Por fortuna, salir a tocar música de Henry Lawes, John Jenkins, Henry Purcell, Johann Kuhnau, Benedetto Marcello, George Frideric Handel, Johann Sebastian Bach y Jean-Philippe Rameau con un clave, dos violas da gamba, un laúd y un violín barroco hace tiempo que dejó de ser una rareza o una excentricidad. Hoy es moneda corriente y nadie se sorprende de ello, si bien la pura confección del programa, la sucesión de obras, sí pueda parecer cosa de otro tiempo y producir cierta sorpresa, aunque no menor de la que suscitaría la fiel imitación de un programa de concierto en tiempos de Mozart o Beethoven. En un programa claramente concebido a la carta, y que el Dunedin Consort había tocado un par de días antes en el Hunterian Museum de Glasgow, lo que más se echó en falta fue precisamente rodaje, aunque hay que admitir que no resulta fácil insuflar coherencia y densidad a un concierto hecho de retazos de aquí y de allá (la soprano Rachel Redmond cantó tan solo un par de melodías de Henry Lawes, por ejemplo).

Pero los grandes siempre regalan destellos de su valía y, en las piezas a solo para clave, John Butt dejó numerosas muestras de su profunda musicalidad, tocando a buen seguro con mucho mejor criterio de como lo hizo Elodie Dolmetsch en aquel concierto doméstico, en su caso con un clavicordio, y recordando en ocasiones a Gustav Leonhardt, al que acaba de rendir pleitesía hace pocos meses en un artículo y cuya incomparable filosofía interpretativa tanto le dio que pensar en sus años de estudiante en Cambridge. El holandés también frecuentó las Representaciones musicales de historias bíblicas, de Johann Kuhnau, el antecesor de Bach en la Thomasschule de Leipzig, aunque a él le gustaba intercalar la interpretación con la lectura de los textos que ilustra la música. El mejor momento del programa fue, sin embargo, una sonata de Benedetto Marcello tocada admirablemente por Jonathan Manson, un músico experimentadísimo que domina por igual el violonchelo barroco (encabezó la sección durante años de la Orquesta Barroca de Ámsterdam) y la viola da gamba (es miembro del prestigioso grupo Phantasm, en el que también toca Laurence Dreyfus). Sonido, articulación, ornamentación, fraseo: la suya fue una breve pero irreprochable lección magistral. Menos interés tuvieron las intervenciones del violinista Huw Daniel, que hizo añorar la presencia de Cecilia Bernardini, colaboradora habitual de Butt y frecuente concertino en los proyectos de mayor envergadura del Dunedin Consort. Daniel toca muy bien, con sentido y sensibilidad, pero sin correr el más mínimo riesgo y con tendencia a una cierta planicie expresiva. En la pieza final del programa, la quinta de las Pièces de clavecín en concerts de Rameau, que homenajea a los Forqueray, a Marin Marais y a la bailarina Marie-Anne Cupis, los tres instrumentistas (Daniel, Manson y Butt) lograron otro de los grandes momentos del concierto gracias a su buen entendimiento y a su dominio de la ornamentación.

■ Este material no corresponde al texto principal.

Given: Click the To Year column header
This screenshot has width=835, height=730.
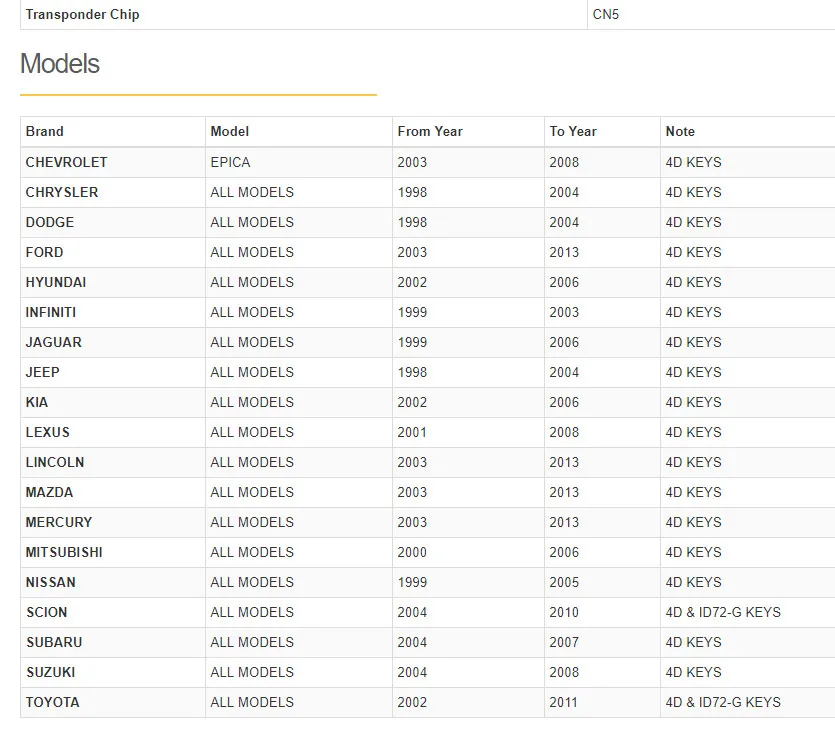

De propina, con todos los músicos de nuevo sobre el escenario, nos obsequiaron con Fairest Isle, de King Arthur de Purcell. Esto no debió de sonar aquella tarde de 1896 en Bloomsbury. Pero a estas alturas ya daba lo mismo, porque la buena obra –el recuerdo, el homenaje, la resurrección simbólica del visionario Arnold Dolmetsch– ya estaba hecha.